## Passage shown
In recent years, several related classes of drugs, called biologics, have dramatically improved patient outlook for Juvenile Arthritis (JIA).
JIA causes pain and swelling in one or many joints. In some cases, the eyes and internal organs can also swell; rashes and fevers are also common. Over time, joints become deformed and degraded. But with newer medications, these hallmarks of the disease have almost disappeared.
But the major shift in treatment regimens has brought new challenges as well.
The new drugs are immune suppressants that carry more serious side effects than earlier JIA treatments.
“People do die of infections when they’re on these drugs,” said Dr. Patience White, a medical professor at George Washington University in Washington, D.C., and a spokesperson for the Arthritis Foundation. “They’re a great thing but they do dampen your immune response.”
Short-term side effects, though usually considered a worthwhile tradeoff, raise questions about longer-term side effects. Because the biologic drugs are new, no one knows what consequences they may have for young patients after 10 or 20 years. The immune system plays a role keeping cancer at bay, for instance, and adults with rheumatoid arthritis face elevated risks of some types cancer.

## Data extract
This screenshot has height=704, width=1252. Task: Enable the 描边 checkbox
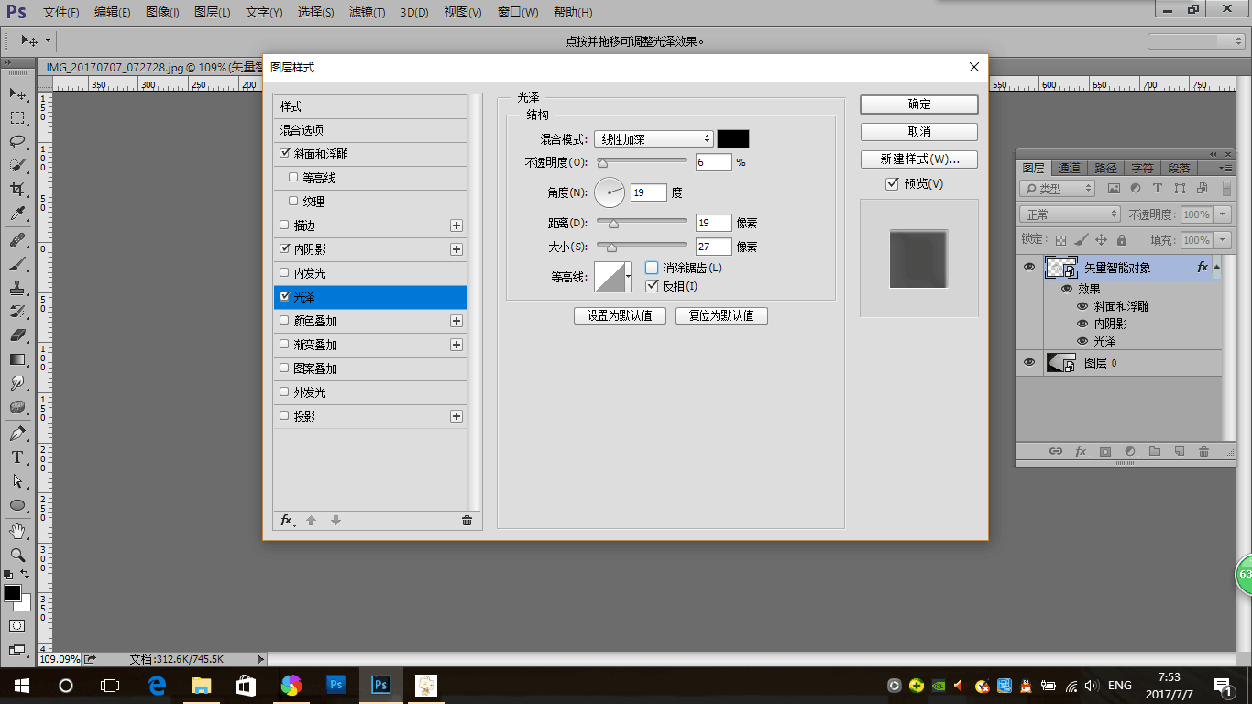tap(285, 226)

## Task A
Print the part of the article on juvenile arthritis drugs that begins at the words "In recent years, several" and stops after the words "challenges as well.".
## Task B
Carry on the article on juvenile arthritis drugs from its last sentence.

## Final answer A
In recent years, several related classes of drugs, called biologics, have dramatically improved patient outlook for Juvenile Arthritis (JIA).
JIA causes pain and swelling in one or many joints. In some cases, the eyes and internal organs can also swell; rashes and fevers are also common. Over time, joints become deformed and degraded. But with newer medications, these hallmarks of the disease have almost disappeared.
But the major shift in treatment regimens has brought new challenges as well.

## Final answer B
Perhaps the greatest problem is that for some patients who are good candidates for these medications, the drugs remain out of reach. Most family doctors don’t know how to use biologics, according to White, because JIA is rare and the drugs are new.
Early intervention is key to protect joints from permanent damage, so families need to take affected children to a specialist right away. Yet, in at least 11 states there isn’t a single pediatric rheumatologist, according to Arthritis Foundation data.
Then there’s the issue of insurance coverage. Many insurers categorize biologics as specialty drugs, leaving families with high out-of-pocket costs.
“It’s a significant issue for families. To try to get these drugs for their kids, some have tried to sell their homes,” White said.
We should support the Arthritis Foundation’s lobbying efforts for expanded access to the new drugs.